● EXTRACTED DATA
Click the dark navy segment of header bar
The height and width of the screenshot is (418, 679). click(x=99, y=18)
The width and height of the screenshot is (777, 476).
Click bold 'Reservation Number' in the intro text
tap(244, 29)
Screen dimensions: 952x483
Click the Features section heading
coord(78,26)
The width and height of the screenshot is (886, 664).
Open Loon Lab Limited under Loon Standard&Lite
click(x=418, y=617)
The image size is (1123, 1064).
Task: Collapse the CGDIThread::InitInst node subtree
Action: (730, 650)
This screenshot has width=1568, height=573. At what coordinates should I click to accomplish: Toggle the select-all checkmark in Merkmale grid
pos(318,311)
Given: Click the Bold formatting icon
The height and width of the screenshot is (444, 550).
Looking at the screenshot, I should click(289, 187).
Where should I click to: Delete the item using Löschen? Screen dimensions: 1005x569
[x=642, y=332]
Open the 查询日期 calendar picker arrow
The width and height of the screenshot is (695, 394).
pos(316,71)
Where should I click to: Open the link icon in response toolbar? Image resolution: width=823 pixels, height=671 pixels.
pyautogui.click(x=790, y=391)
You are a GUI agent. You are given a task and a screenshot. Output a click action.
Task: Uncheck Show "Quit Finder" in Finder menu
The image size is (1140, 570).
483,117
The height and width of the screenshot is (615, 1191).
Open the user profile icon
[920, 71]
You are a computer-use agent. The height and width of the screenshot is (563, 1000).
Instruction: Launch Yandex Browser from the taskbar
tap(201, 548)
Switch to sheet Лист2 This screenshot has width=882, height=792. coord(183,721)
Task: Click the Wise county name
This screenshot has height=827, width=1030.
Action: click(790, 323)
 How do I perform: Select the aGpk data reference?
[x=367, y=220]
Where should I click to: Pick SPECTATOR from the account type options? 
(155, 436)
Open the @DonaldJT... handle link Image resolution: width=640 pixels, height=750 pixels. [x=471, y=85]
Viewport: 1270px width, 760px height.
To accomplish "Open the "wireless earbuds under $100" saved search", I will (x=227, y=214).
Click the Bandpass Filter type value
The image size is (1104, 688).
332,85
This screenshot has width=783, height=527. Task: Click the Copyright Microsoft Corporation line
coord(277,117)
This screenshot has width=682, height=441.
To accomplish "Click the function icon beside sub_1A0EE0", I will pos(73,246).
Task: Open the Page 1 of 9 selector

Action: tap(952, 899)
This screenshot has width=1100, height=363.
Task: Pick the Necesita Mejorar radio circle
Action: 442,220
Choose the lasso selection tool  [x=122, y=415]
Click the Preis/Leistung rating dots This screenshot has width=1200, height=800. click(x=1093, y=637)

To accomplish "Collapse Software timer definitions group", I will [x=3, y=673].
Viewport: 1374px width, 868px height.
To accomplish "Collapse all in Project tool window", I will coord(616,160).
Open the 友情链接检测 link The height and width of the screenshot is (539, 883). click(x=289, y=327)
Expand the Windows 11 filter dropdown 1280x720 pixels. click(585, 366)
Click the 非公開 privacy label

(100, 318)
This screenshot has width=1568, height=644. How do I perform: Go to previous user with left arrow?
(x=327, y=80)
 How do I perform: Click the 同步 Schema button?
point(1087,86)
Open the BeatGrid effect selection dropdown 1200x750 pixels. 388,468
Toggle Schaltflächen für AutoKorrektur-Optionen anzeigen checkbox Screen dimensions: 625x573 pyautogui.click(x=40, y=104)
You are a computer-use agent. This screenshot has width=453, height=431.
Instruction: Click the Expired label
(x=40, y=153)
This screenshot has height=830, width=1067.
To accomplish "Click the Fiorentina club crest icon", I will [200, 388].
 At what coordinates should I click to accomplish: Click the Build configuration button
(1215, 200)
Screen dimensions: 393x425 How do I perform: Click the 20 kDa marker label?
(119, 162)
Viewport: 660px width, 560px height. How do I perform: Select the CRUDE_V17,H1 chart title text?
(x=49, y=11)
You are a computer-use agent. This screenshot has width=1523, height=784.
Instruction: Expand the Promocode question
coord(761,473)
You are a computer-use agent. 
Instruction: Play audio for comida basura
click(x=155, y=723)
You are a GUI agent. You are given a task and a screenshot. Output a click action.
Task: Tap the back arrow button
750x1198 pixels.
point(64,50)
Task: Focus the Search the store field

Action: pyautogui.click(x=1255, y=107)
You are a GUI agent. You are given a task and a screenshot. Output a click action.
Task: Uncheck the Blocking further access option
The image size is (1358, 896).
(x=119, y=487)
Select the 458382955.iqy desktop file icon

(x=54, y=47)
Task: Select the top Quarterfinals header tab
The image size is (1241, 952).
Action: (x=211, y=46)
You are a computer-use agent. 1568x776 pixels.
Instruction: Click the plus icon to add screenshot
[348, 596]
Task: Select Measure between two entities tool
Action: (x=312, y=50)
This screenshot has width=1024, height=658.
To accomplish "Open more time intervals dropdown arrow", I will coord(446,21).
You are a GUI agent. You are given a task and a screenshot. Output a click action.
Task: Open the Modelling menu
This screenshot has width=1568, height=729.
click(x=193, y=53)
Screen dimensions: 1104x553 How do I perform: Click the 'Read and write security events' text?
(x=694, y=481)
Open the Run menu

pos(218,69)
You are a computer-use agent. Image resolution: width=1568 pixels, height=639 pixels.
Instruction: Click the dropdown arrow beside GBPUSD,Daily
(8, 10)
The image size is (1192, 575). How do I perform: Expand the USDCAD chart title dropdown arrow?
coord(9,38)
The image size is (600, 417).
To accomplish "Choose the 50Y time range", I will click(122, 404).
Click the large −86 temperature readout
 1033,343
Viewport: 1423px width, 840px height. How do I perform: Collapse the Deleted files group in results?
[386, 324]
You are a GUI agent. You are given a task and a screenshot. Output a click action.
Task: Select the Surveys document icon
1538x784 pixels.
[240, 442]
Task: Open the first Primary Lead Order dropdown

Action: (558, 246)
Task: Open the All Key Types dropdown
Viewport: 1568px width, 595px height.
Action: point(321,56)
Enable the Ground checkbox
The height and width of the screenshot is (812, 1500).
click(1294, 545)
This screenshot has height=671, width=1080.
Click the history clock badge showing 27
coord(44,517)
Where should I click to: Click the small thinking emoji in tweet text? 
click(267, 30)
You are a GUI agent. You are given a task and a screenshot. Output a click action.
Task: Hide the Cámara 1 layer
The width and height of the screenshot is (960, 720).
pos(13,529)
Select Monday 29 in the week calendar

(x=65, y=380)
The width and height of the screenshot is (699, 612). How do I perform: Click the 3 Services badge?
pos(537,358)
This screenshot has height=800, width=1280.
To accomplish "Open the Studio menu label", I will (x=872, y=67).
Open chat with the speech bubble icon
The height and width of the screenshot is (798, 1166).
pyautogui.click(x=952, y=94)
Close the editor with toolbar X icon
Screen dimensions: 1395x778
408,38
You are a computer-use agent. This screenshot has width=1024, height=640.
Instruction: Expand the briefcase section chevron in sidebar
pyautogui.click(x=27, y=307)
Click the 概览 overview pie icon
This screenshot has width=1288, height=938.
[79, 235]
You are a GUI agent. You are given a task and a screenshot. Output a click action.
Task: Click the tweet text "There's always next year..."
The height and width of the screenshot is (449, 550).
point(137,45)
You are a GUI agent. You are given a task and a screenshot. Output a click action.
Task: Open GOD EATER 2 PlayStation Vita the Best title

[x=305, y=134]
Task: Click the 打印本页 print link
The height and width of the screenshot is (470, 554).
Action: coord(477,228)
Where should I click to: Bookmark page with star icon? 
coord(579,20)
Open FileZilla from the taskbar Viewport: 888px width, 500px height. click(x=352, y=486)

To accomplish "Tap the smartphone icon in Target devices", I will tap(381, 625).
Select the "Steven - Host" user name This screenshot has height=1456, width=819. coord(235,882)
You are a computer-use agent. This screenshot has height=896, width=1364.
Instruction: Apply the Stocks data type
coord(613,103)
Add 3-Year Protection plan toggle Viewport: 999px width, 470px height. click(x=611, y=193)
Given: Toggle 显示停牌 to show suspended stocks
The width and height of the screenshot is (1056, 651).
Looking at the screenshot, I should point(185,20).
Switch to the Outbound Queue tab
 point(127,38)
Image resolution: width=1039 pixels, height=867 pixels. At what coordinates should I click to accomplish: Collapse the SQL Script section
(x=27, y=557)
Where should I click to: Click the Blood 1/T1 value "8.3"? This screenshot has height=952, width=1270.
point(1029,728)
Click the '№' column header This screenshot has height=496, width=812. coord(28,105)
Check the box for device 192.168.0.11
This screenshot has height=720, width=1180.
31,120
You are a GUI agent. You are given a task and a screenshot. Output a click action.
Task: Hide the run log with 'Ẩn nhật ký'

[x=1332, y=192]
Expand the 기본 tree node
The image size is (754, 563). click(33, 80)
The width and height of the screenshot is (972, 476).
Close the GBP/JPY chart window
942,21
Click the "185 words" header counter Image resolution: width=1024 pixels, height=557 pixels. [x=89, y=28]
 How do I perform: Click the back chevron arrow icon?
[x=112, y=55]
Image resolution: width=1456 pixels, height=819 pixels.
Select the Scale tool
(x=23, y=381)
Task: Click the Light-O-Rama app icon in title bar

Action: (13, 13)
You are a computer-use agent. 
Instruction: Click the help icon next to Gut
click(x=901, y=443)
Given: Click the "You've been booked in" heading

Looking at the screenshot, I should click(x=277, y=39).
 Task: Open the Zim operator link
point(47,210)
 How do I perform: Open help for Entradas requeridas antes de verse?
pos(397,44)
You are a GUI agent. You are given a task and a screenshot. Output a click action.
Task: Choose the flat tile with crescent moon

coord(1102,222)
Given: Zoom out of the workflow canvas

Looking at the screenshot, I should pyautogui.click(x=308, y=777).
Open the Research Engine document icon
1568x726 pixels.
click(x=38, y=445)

● THE TASK
If a line of the material contains the word "computer", pick it out and copy it.

● RESPONSE AREA
You are a computer-use agent. The height and width of the screenshot is (563, 1000).
You are a computer-use agent. This screenshot has width=453, height=431.
You are a computer-use agent. This screenshot has width=1523, height=784.
You are a computer-use agent. 
You are a computer-use agent. 1568x776 pixels.
You are a computer-use agent. Image resolution: width=1568 pixels, height=639 pixels.
You are a computer-use agent. This screenshot has width=1024, height=640.
You are a computer-use agent. This screenshot has height=896, width=1364.
You are a computer-use agent. 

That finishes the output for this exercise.